London Landscape TV (HD 720p)
If you love London, you'll love London Landscape TV. This regular high-definition video podcast allows your TV or computer to become your own window overlooking one of the world's greatest and historic capital cities. Whether you live in London now, have stayed in London and wish to remember it, or you have never been but would love to come, let London Landscape TV be your visual guide to the UK's capital city. Each LLTV podcast episode is filmed in high-definition by Nick Lansley to bring each particular scene into sharp focus and allows the life of London unfold before the lens in high resolution detail. The finished movie file is available in the format MPEG4 H.264 Widescreen 720P HD which is compatible with most HD video players. You'll find LLTV in the iTunes Podcast Directory, Adobe Media Player catalog, TVTonic for Windows Media Player, Zune, and at various other podcast directory sites such as Juice, Doppler, Democracy, jPodder and Feedstation. You can use the RSS feed in any RS reader or pod-catcher application. Check out LLTV's website at http://www.londonlandscape.tv for all the ways of receiving, watching and enjoying episodes, and even re-using content under the terms of a creative commons license.
At last the snow has cleared (although the cold has not yet relented) so as London returned to normal operations, I took the camera to a work meeting and used the opportunity of my location at Charing Cross to film afterwards.

Charing Cross is next to Trafalgar Square and the Strand, and just over the river from the Millennium Wheel.

Wikipedia notes that Charing Cross is named after a long demolished monument religious cross. The name originates from the Eleanor cross erected between the former hamlet of Charing and the entrance to the Royal Mewsf the Palace of Whitehall in 1291-4 by King Edward I as a memorial to his wife, Eleanor of Castile. The cross was the work of the medieval sculptor, Alexander of Abingdon. Originally built in wood, it was quickly replaced with a stone and marble monument. The name of the hamlet is derived from the old english word cierring, referring to the large bend in the River Thames nearby.

When you view Charing Cross today it's impossible to think that this place was once a little village (or hamlet) in the countryside!

Today Charing Cross is best known for its railway station terminus and underground station. At the front of the station is the Charing Cross hotel, an upmarket place to stay in this most busy part of central London.

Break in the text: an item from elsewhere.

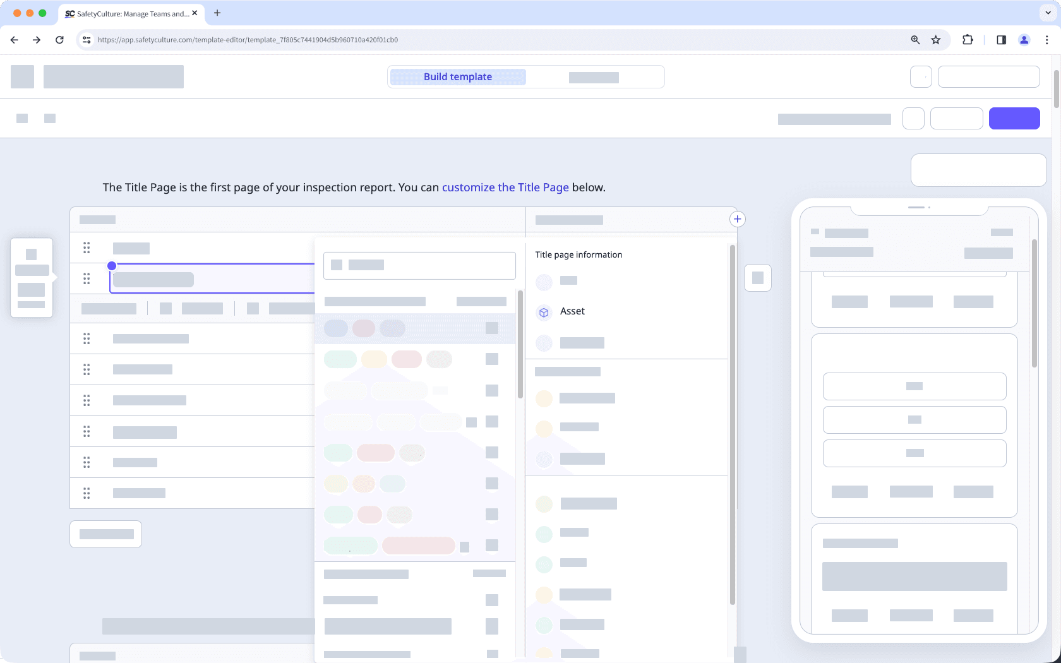Screen dimensions: 1061x663
Task: Switch to the Build template tab
Action: (x=457, y=76)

ALSO: This episode includes a 10-second promo for "Norway in HD" http://norwayinhd.com a very similarly-styled podcast to LLTV, showing off the very best of a very beautiful country.
Direct download: LLTV_Charing_Cross.mp4
Category: LLTVONE -- posted at: 1:27 PM
Comments[0]

On February 2nd 2009, a snowstorm brought transport chaos to London, keeping buses in their depots and causing upset to the London tube train system.

I couldn't get to the office (I work outside London) so instead I worked from home and at lunchtime jumped on a working, if disrupted, Northern Line tube train ride to the Thames and filmed the snow scenes in the centre of London.

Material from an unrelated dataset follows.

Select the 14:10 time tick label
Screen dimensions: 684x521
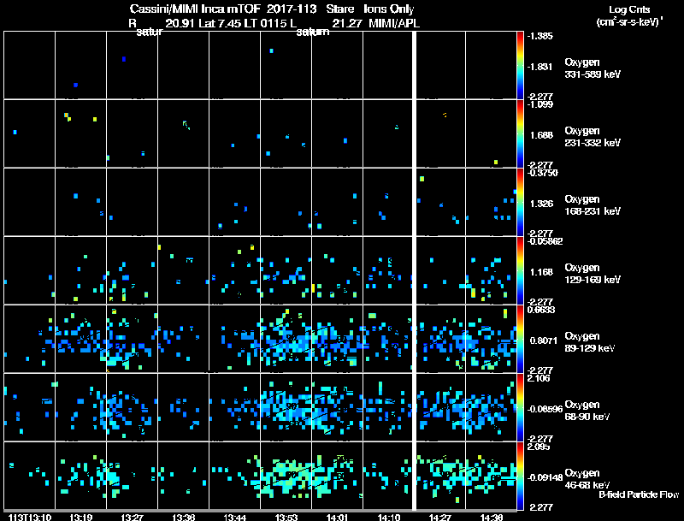[x=389, y=518]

You can enjoy the scenes without feeling the bitter north-easterly wind and the -5C (23F) temperature....!

Direct download: LLTV_London_Snow.mp4
Category: LLTVONE -- posted at: 4:54 PM
Comments[3]

Hello and welcome to the first episode of LLTV for 2009! As a bitterly cold January came to an end, I was determined to get some footage of London before the month was out. I had planned more filming in January but the poor weather conditions just kept ruling it out. There's only so much freezing cold and mist a video camera can take! However, on the last day of the month, the sun shone weakly through the freezing mists and lifted them enough to persuade me to jump on my bike and cycle to Primrose Hill, an up-market district surrounding the north-east corner of Regents Park. As the episode opens we catch two Sunday League Football (soccer) teams playng in the freezing haze with the BT Tower in the background. We then progress through Primrose Hill itself taking in some park life, the beautiful architecture and the village shops. I say 'village' but of course Primrose Hill is now as much a suburb of London's great sprawl as anywhere else. It is a very pleasant self-contained community of shops and well worth visiting. So welcome to London in 2009 - the LLTV filming schedule is now underway.